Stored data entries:

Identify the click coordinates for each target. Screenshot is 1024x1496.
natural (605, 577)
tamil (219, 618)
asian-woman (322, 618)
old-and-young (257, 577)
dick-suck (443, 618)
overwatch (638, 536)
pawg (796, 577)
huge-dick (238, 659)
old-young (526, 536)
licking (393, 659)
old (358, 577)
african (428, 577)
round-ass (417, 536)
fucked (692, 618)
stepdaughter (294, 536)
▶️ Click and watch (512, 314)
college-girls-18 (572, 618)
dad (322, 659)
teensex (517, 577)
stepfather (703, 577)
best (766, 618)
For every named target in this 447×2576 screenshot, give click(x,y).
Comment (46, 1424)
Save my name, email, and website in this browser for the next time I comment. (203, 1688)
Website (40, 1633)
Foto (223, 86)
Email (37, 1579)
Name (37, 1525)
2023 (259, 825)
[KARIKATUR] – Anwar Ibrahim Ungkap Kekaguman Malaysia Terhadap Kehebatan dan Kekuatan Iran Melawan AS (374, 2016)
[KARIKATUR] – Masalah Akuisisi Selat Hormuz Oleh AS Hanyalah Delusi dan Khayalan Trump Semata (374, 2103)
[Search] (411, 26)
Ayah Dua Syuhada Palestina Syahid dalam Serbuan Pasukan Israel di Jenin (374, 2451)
...
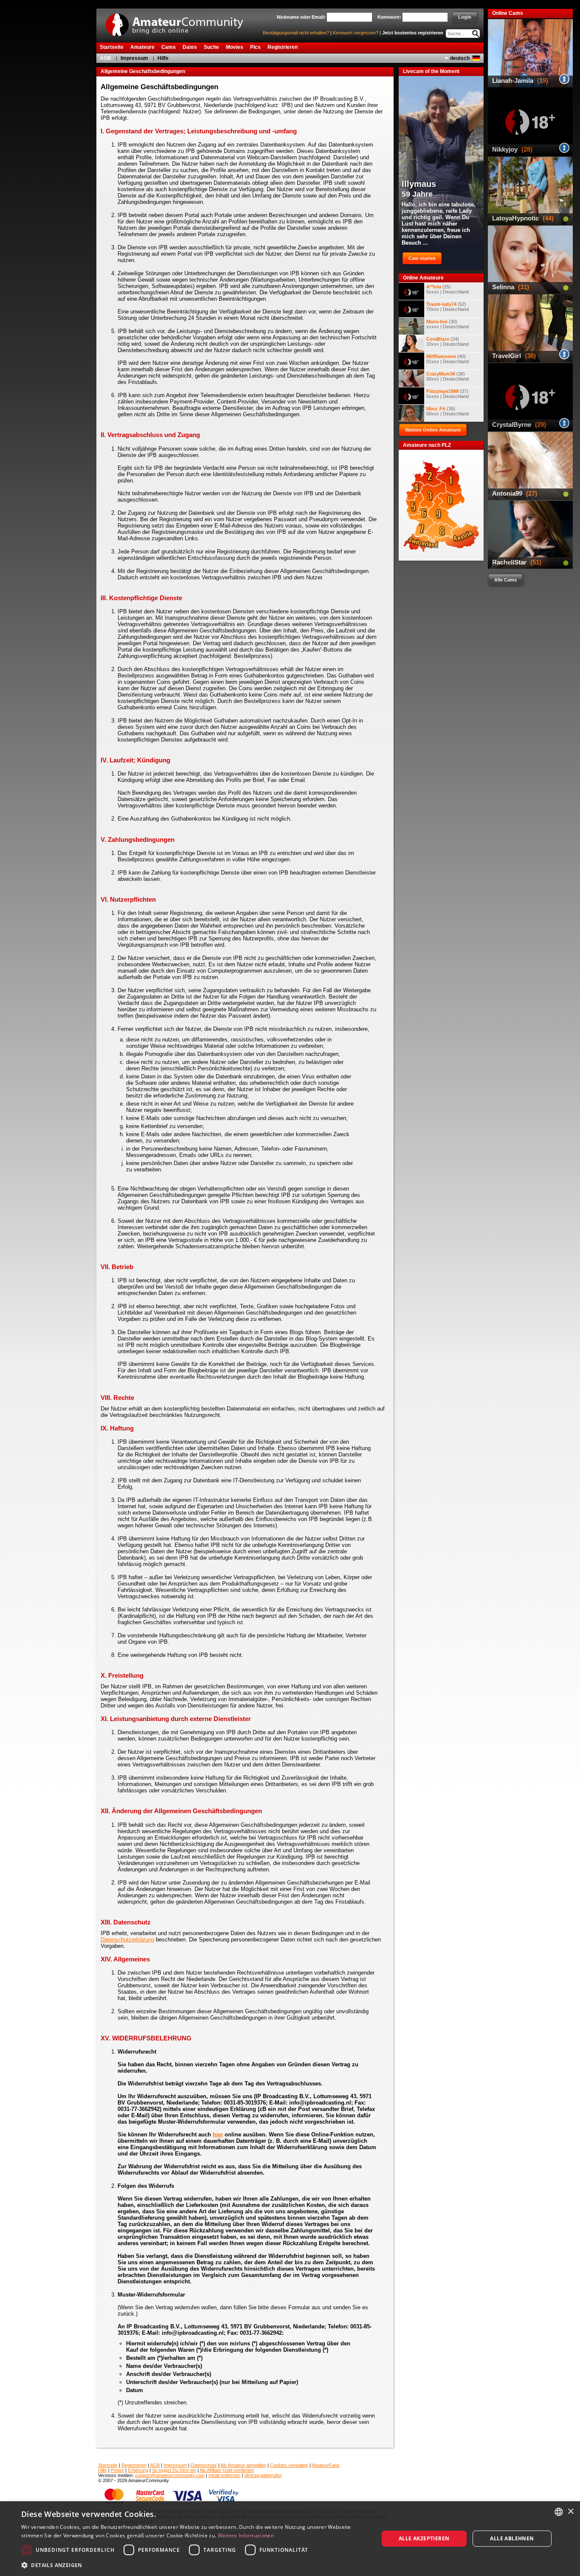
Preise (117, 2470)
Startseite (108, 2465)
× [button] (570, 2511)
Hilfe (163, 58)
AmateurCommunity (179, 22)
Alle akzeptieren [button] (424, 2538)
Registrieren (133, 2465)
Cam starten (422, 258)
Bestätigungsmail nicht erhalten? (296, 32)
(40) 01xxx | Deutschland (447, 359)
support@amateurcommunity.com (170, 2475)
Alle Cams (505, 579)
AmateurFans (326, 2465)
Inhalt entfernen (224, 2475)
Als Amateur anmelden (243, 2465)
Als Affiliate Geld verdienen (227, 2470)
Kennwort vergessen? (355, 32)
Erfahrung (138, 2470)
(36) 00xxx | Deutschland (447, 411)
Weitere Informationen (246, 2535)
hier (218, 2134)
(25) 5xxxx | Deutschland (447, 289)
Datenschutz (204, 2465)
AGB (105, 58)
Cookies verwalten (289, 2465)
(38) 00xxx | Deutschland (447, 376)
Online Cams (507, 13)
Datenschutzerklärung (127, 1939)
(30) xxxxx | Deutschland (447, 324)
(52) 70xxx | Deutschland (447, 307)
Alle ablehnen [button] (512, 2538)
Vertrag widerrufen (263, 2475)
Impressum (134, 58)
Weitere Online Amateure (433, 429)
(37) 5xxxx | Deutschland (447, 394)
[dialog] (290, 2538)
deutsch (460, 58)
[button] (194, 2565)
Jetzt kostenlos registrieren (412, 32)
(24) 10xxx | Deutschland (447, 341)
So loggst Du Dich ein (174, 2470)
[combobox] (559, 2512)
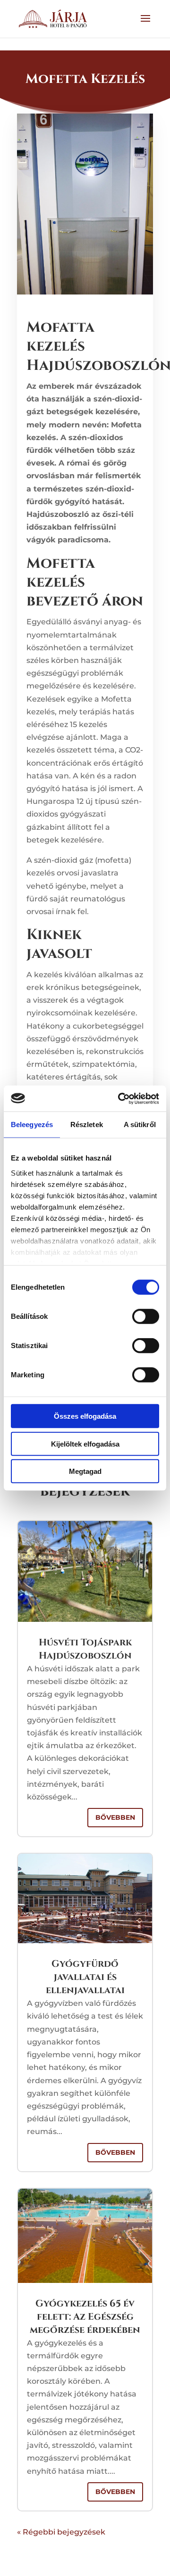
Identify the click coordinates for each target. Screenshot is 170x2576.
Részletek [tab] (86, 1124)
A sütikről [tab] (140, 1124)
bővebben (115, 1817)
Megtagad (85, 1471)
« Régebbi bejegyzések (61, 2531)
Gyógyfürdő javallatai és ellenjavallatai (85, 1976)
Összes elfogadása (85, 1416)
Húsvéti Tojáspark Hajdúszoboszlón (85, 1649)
...
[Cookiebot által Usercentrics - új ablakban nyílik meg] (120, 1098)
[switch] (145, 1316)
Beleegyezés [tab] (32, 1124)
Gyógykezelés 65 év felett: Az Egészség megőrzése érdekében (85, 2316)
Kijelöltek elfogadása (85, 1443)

▶ **The task**
Copy exactly the stretch of data above from the line with "Screenshot is 1024x1496." through the line with "fucked (692, 618)", and omit all other lines.

▶ **Answer to the exercise**
Identify the click coordinates for each target. Screenshot is 1024x1496.
natural (605, 577)
tamil (219, 618)
asian-woman (322, 618)
old-and-young (257, 577)
dick-suck (443, 618)
overwatch (638, 536)
pawg (796, 577)
huge-dick (238, 659)
old-young (526, 536)
licking (393, 659)
old (358, 577)
african (428, 577)
round-ass (417, 536)
fucked (692, 618)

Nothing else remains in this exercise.